The research object is the electromagnetic processes in the semiconductor power converters based on the schemes with circuit commutation and containing resonant circuits of reactive elements and transformers with a small coupling coefficient. The research aim is to develop a technology for a fast wireless battery charging for the use in clean energy vehicles, which would be based on a resonant converter with a pulse-count adjustment with a phase shift control.
The latter provides a high energy performance in a wide range of regulation and a low sensitivity to changes in the magnetic system parameters.
This is a final report. The report presents the results of the work performed in accordance with the Terms of Reference for the second stage of the scientific and research work.
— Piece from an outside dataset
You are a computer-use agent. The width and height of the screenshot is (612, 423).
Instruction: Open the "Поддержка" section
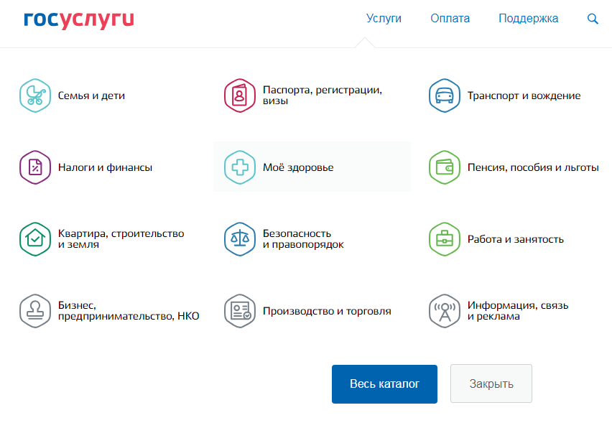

The following theoretical problems have been solved: development of a mathematical model of a series resonant converter with a pulse-count adjustment for contactless inductive energy transmission, which provided a high accuracy for the studies of the electromagnetic processes in the power section of multi-circuit resonant converters for contactless energy transmission, as well as an opportunity to assess the energy parameters of multi-circuit converters at pulse-count adjustment; compilation of mathematical dependencies of the average input and output current values on the number of half-cycles of resonant oscillations during energy transmission to the circuit and energy dissipation, the supply voltage and the resonant circuit’s parameters, which allowed assessing the converter’s energy parameters over a wide control range; compilation of the dependencies of the converter’s output power and coefficient of efficiency on the number of halfcycles of resonant oscillations during energy transmission to the circuit and energy dissipation, on supply voltage and on the resonant circuit’s parameters, which made it possible to evaluate the efficiency of the pulse-count adjustment of resonant converters for contactless energy transmission; realization of a dynamic model of a resonant converter for contactless energy transmission in the form of transfer functions for small disturbances caused by fluctuations in supply voltage, which made it possible to estimate the effect of its instability on the quality of output current stabilization.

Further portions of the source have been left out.